TASK GOAL — Leave every entry as it is and write the data out in full.

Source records
----------

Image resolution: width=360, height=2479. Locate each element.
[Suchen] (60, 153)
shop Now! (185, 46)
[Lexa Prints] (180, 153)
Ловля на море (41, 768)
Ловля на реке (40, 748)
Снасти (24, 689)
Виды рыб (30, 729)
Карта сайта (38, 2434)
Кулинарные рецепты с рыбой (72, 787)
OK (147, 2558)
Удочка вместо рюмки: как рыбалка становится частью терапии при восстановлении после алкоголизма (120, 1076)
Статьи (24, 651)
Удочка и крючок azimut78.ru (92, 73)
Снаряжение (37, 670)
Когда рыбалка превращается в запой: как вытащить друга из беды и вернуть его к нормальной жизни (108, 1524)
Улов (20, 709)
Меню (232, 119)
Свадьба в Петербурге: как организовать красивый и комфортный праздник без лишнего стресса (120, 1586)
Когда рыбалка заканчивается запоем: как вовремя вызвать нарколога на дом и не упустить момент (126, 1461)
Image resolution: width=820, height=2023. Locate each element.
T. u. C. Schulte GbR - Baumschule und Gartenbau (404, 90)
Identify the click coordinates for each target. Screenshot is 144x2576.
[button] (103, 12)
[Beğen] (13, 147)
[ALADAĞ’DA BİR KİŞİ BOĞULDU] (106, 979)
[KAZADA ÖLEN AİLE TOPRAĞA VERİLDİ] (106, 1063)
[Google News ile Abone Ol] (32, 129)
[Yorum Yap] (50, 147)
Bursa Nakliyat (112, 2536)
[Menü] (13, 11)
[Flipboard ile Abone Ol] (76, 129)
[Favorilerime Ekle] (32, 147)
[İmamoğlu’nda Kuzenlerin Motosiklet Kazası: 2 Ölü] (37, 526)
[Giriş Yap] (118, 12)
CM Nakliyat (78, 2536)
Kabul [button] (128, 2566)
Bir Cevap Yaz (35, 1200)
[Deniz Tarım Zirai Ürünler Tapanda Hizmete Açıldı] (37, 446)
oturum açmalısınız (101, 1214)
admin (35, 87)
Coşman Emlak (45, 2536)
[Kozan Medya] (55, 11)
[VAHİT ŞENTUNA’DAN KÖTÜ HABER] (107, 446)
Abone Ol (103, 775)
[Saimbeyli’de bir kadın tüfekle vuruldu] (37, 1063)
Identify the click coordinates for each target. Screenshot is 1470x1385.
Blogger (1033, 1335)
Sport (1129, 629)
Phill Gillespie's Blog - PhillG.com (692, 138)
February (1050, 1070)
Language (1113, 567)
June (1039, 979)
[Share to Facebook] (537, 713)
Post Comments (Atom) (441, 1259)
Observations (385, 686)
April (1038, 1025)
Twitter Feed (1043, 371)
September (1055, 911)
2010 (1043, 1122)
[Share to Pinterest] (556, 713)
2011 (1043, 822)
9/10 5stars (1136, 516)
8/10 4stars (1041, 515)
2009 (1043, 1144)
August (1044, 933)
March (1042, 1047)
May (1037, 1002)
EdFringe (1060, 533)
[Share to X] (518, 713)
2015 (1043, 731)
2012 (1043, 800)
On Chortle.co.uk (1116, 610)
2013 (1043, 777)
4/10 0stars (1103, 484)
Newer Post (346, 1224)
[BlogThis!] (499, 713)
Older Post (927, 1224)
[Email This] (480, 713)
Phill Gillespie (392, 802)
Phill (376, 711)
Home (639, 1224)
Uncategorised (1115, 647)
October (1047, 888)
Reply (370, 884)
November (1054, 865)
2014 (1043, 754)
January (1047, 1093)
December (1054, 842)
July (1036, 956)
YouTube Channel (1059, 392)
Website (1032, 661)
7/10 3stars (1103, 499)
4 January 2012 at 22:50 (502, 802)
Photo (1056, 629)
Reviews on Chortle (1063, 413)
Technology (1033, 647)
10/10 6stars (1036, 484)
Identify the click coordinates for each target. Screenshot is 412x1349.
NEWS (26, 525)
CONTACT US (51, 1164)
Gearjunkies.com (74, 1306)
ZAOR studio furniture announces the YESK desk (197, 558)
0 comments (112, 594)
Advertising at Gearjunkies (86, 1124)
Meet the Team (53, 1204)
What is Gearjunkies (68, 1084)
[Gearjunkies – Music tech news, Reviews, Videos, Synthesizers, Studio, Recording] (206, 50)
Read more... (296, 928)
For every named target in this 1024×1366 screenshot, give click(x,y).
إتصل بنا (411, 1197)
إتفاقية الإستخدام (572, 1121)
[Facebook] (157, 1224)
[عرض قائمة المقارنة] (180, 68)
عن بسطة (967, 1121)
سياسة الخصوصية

----------

ANSWER BELOW —
Image resolution: width=360, height=2479. Locate each element.
[Suchen] (60, 153)
shop Now! (185, 46)
[Lexa Prints] (180, 153)
Ловля на море (41, 768)
Ловля на реке (40, 748)
Снасти (24, 689)
Виды рыб (30, 729)
Карта сайта (38, 2434)
Кулинарные рецепты с рыбой (72, 787)
OK (147, 2558)
Удочка вместо рюмки: как рыбалка становится частью терапии при восстановлении после алкоголизма (120, 1076)
Статьи (24, 651)
Удочка и крючок azimut78.ru (92, 73)
Снаряжение (37, 670)
Когда рыбалка превращается в запой: как вытащить друга из беды и вернуть его к нормальной жизни (108, 1524)
Улов (20, 709)
Меню (232, 119)
Свадьба в Петербурге: как организовать красивый и комфортный праздник без лишнего стресса (120, 1586)
Когда рыбалка заканчивается запоем: как вовремя вызвать нарколога на дом и не упустить момент (126, 1461)
Image resolution: width=820, height=2023. Locate each element.
T. u. C. Schulte GbR - Baumschule und Gartenbau (404, 90)
Identify the click coordinates for each target. Screenshot is 144x2576.
[button] (103, 12)
[Beğen] (13, 147)
[ALADAĞ’DA BİR KİŞİ BOĞULDU] (106, 979)
[KAZADA ÖLEN AİLE TOPRAĞA VERİLDİ] (106, 1063)
[Google News ile Abone Ol] (32, 129)
[Yorum Yap] (50, 147)
Bursa Nakliyat (112, 2536)
[Menü] (13, 11)
[Flipboard ile Abone Ol] (76, 129)
[Favorilerime Ekle] (32, 147)
[İmamoğlu’nda Kuzenlerin Motosiklet Kazası: 2 Ölü] (37, 526)
[Giriş Yap] (118, 12)
CM Nakliyat (78, 2536)
Kabul [button] (128, 2566)
Bir Cevap Yaz (35, 1200)
[Deniz Tarım Zirai Ürünler Tapanda Hizmete Açıldı] (37, 446)
oturum açmalısınız (101, 1214)
admin (35, 87)
Coşman Emlak (45, 2536)
[Kozan Medya] (55, 11)
[VAHİT ŞENTUNA’DAN KÖTÜ HABER] (107, 446)
Abone Ol (103, 775)
[Saimbeyli’de bir kadın tüfekle vuruldu] (37, 1063)
Identify the click coordinates for each target. Screenshot is 1470x1385.
Blogger (1033, 1335)
Sport (1129, 629)
Phill Gillespie's Blog - PhillG.com (692, 138)
February (1050, 1070)
Language (1113, 567)
June (1039, 979)
[Share to Facebook] (537, 713)
Post Comments (Atom) (441, 1259)
Observations (385, 686)
April (1038, 1025)
Twitter Feed (1043, 371)
September (1055, 911)
2010 (1043, 1122)
[Share to Pinterest] (556, 713)
2011 (1043, 822)
9/10 5stars (1136, 516)
8/10 4stars (1041, 515)
2009 (1043, 1144)
August (1044, 933)
March (1042, 1047)
May (1037, 1002)
EdFringe (1060, 533)
[Share to X] (518, 713)
2015 (1043, 731)
2012 (1043, 800)
On Chortle.co.uk (1116, 610)
2013 (1043, 777)
4/10 0stars (1103, 484)
Newer Post (346, 1224)
[BlogThis!] (499, 713)
Older Post (927, 1224)
[Email This] (480, 713)
Phill Gillespie (392, 802)
Phill (376, 711)
Home (639, 1224)
Uncategorised (1115, 647)
October (1047, 888)
Reply (370, 884)
November (1054, 865)
2014 (1043, 754)
January (1047, 1093)
December (1054, 842)
July (1036, 956)
YouTube Channel (1059, 392)
Website (1032, 661)
7/10 3stars (1103, 499)
4 January 2012 at 22:50 (502, 802)
Photo (1056, 629)
Reviews on Chortle (1063, 413)
Technology (1033, 647)
10/10 6stars (1036, 484)
Identify the click coordinates for each target. Screenshot is 412x1349.
NEWS (26, 525)
CONTACT US (51, 1164)
Gearjunkies.com (74, 1306)
ZAOR studio furniture announces the YESK desk (197, 558)
0 comments (112, 594)
Advertising at Gearjunkies (86, 1124)
Meet the Team (53, 1204)
What is Gearjunkies (68, 1084)
[Gearjunkies – Music tech news, Reviews, Videos, Synthesizers, Studio, Recording] (206, 50)
Read more... (296, 928)
For every named target in this 1024×1366 screenshot, give click(x,y).
إتصل بنا (411, 1197)
إتفاقية الإستخدام (572, 1121)
[Facebook] (157, 1224)
[عرض قائمة المقارنة] (180, 68)
عن بسطة (967, 1121)
سياسة الخصوصية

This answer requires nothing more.